Jury is still out: http://superuser.com/questions/1038050/does-oo-shutup-10-eff...

Jury is not out, shutup10 turns off "official' telemetry services. Problem is MS build in telemetry into everything now, explorer, cortana, edge, crypto service or dnscache, _everything_ calls home regularly ~once per hour during ordinary use.

Only way to 99.9% block telemetry is to switch blocking all outgoing by default in firewall and whitelist what you use. This still leaves DNS exfiltration route :(

Did you read the comments where, if you do block the standard ports, the telemetry system in Win10 goes all subversive botnet-like and starts connecting on random ports to random hosts in order to get out of the firewall?

Frightening.

Can you please provide a link?

I think he talks about W10 ignoring hosts file and calling home using raw IPs if you block usual domains. This still gets blocked with firewall.

DNS is a problem tho, I dont know of any dns clients with per application whitelist functionality :( This means every program on the system can make dns queries.

Not if you run your own DNS server.

Do you know any windows dns cache programs able to filter per application sending a query? Is it even possible in Windows to do that?

Something that would allow chrome.exe full access, but block all dns queries from svchost.exe process?

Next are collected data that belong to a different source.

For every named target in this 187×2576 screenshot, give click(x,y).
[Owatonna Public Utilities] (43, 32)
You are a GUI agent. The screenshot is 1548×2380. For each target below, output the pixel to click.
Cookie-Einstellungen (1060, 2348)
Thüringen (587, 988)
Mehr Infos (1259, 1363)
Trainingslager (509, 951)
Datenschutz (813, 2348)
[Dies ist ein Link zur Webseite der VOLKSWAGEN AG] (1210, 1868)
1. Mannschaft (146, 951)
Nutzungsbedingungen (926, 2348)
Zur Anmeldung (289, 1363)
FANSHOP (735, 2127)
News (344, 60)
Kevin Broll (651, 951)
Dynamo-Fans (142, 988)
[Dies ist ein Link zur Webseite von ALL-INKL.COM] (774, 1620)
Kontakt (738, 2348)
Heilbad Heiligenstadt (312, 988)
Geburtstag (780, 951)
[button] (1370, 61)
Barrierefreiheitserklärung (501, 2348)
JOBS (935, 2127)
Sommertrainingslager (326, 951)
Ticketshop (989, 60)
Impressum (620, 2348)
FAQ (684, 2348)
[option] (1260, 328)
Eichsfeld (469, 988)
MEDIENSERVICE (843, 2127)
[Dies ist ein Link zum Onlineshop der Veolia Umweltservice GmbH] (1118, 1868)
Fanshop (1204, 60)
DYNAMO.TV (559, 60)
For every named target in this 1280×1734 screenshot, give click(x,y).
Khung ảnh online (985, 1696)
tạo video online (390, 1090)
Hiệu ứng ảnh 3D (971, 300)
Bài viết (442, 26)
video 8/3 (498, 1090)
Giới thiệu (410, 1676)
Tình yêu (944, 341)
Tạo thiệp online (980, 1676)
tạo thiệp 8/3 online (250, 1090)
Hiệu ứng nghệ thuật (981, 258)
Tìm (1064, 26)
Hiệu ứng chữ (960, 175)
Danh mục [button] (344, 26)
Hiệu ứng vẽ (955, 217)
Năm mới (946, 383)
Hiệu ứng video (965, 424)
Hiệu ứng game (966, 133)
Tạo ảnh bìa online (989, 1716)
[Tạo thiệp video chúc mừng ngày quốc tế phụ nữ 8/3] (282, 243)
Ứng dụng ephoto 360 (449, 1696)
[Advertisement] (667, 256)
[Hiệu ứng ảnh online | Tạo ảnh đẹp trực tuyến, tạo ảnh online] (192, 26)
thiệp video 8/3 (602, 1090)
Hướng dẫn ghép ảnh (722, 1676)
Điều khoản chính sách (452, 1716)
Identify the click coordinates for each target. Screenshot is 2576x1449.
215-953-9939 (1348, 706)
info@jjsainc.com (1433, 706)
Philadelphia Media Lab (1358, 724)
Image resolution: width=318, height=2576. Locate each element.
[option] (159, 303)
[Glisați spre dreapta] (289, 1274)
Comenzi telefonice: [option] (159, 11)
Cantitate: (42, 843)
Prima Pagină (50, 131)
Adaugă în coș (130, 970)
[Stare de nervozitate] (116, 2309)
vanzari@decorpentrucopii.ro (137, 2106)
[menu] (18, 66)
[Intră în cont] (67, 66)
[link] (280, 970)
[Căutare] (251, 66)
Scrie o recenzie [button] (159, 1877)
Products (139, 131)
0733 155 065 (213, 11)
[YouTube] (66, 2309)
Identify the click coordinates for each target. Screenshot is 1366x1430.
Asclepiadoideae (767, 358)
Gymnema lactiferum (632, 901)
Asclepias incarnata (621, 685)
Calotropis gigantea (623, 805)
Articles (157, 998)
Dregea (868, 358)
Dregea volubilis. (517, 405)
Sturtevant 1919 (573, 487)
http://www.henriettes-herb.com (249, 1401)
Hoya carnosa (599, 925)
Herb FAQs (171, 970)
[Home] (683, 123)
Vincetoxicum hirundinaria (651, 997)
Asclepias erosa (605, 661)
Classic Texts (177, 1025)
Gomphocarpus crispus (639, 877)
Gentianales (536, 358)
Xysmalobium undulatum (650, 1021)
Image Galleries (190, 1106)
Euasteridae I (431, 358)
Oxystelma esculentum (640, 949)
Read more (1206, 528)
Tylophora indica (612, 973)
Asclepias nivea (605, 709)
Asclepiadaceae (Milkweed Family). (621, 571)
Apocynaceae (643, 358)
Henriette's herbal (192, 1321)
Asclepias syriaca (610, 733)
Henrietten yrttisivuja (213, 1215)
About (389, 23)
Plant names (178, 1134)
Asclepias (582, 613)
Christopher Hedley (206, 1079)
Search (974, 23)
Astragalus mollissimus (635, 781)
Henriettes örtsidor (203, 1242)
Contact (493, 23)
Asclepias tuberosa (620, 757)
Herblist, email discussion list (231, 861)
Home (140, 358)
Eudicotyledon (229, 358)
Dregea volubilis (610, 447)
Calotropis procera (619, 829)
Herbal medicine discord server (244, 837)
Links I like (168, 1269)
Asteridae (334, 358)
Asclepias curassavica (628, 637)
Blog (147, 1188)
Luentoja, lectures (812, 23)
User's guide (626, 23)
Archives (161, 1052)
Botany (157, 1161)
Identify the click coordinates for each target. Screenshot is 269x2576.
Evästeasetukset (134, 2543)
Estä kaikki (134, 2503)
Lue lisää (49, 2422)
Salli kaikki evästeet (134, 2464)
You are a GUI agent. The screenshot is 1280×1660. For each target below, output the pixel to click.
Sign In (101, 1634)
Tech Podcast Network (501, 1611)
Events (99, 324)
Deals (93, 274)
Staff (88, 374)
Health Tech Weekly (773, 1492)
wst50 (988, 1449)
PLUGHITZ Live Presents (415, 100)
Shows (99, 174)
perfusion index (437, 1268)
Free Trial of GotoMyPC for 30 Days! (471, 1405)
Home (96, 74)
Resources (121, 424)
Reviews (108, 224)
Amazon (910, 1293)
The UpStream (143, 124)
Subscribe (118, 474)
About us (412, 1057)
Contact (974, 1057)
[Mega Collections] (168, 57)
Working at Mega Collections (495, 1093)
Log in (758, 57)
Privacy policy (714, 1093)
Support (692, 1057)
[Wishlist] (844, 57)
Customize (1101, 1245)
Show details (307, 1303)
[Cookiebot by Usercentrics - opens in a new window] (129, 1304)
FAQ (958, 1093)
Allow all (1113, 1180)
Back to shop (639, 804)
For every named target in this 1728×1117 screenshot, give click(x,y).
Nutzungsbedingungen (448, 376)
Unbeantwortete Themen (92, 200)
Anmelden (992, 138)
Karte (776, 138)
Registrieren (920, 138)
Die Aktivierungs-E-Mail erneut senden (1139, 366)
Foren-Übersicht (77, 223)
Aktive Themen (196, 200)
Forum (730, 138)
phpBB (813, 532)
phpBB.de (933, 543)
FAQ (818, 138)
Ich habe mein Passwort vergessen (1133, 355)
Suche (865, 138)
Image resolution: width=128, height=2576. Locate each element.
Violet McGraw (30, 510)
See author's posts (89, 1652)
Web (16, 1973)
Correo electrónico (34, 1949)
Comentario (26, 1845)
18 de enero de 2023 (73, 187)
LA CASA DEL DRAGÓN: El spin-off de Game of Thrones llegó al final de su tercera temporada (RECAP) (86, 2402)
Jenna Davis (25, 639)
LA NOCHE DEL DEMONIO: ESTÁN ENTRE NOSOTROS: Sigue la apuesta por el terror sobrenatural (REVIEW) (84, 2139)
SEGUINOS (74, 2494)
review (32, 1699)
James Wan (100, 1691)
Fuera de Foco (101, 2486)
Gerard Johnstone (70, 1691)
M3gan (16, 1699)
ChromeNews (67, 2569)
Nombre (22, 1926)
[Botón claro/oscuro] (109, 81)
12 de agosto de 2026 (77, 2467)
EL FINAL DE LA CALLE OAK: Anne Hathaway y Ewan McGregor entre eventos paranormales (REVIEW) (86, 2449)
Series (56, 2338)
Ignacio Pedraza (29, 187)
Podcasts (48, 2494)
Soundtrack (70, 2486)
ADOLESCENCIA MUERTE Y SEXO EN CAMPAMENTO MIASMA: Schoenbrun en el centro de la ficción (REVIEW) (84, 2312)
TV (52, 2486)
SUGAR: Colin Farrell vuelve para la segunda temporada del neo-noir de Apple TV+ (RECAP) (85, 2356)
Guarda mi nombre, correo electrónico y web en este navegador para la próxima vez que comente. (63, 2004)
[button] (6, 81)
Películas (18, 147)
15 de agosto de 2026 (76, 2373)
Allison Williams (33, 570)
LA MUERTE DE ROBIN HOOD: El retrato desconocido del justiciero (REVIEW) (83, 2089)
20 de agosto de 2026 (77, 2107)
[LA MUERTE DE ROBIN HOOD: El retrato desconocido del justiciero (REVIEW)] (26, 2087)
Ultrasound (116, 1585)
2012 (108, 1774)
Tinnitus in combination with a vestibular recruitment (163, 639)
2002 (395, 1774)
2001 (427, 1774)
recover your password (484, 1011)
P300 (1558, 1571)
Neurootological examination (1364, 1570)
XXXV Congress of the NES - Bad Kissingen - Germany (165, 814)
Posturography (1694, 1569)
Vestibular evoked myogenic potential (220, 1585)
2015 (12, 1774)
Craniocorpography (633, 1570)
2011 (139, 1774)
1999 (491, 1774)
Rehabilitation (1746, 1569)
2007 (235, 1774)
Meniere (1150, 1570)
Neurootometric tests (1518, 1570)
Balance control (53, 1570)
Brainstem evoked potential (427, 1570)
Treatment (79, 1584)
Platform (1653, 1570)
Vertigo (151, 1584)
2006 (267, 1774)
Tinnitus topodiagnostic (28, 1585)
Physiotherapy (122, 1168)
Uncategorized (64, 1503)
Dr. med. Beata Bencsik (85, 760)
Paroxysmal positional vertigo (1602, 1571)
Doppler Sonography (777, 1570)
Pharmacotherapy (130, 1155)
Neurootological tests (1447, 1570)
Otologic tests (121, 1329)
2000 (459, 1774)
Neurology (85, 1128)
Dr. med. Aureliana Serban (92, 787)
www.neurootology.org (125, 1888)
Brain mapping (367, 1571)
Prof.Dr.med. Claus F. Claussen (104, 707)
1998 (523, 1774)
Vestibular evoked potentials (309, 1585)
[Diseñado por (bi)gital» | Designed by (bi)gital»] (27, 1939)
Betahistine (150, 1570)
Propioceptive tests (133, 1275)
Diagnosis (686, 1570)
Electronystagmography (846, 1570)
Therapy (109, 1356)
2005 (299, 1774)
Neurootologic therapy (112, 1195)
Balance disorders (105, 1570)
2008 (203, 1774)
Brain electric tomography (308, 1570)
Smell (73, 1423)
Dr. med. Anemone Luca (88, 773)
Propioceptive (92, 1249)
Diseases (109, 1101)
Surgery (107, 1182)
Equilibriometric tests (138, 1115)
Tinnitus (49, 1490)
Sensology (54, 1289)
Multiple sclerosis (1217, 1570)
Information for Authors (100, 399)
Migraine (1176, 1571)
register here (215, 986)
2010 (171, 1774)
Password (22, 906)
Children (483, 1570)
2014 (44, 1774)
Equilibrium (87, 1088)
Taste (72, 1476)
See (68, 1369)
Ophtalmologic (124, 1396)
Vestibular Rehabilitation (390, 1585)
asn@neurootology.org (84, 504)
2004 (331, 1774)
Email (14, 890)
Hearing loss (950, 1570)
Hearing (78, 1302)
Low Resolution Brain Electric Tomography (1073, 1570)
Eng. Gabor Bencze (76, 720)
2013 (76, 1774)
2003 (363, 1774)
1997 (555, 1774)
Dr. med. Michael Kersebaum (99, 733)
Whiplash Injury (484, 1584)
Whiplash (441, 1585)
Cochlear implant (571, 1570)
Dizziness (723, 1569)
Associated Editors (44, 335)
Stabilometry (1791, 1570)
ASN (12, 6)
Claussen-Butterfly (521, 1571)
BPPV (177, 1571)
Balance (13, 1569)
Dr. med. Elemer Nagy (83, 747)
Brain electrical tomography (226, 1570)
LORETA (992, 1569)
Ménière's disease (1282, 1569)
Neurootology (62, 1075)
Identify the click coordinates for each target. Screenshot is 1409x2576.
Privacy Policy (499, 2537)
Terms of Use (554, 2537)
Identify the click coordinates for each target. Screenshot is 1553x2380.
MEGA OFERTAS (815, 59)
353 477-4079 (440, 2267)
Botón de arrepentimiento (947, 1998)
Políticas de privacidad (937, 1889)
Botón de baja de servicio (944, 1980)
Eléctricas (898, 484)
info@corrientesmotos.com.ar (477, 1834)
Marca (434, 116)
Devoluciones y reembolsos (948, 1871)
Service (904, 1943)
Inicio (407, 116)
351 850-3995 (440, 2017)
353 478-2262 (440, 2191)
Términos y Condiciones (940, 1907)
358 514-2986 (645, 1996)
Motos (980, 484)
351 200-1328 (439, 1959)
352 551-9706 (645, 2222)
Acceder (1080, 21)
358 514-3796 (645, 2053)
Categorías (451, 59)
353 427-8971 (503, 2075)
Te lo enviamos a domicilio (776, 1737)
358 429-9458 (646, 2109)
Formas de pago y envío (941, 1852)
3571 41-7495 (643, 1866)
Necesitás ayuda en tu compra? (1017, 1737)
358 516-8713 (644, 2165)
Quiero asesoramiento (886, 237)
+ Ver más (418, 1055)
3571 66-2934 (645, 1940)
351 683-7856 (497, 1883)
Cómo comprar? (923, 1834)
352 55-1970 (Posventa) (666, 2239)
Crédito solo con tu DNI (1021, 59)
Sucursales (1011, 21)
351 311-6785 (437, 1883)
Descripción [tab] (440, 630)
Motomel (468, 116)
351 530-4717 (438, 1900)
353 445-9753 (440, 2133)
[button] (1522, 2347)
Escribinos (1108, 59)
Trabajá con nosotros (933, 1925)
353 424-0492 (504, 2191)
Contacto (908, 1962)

You would need a software firewall for that.( Komodo? ) Not a cache server. Though running your own dns server on top of that would be nice too.

afaik Windows firewall is not able to block loopback communications, can komodo?. I dont want to give up dns caching, and since I dont know of any way to firewall localhost traffic in windows I figured only way would be in dns caching program itself.

So far only way to prevent dns tunneling I can come up with involves giving up dnscache :(. To make up lost performance you could maybe run dnsmasq on the router, or in a virtual machine? or somehow force dnscache to listen on virtual network adapter?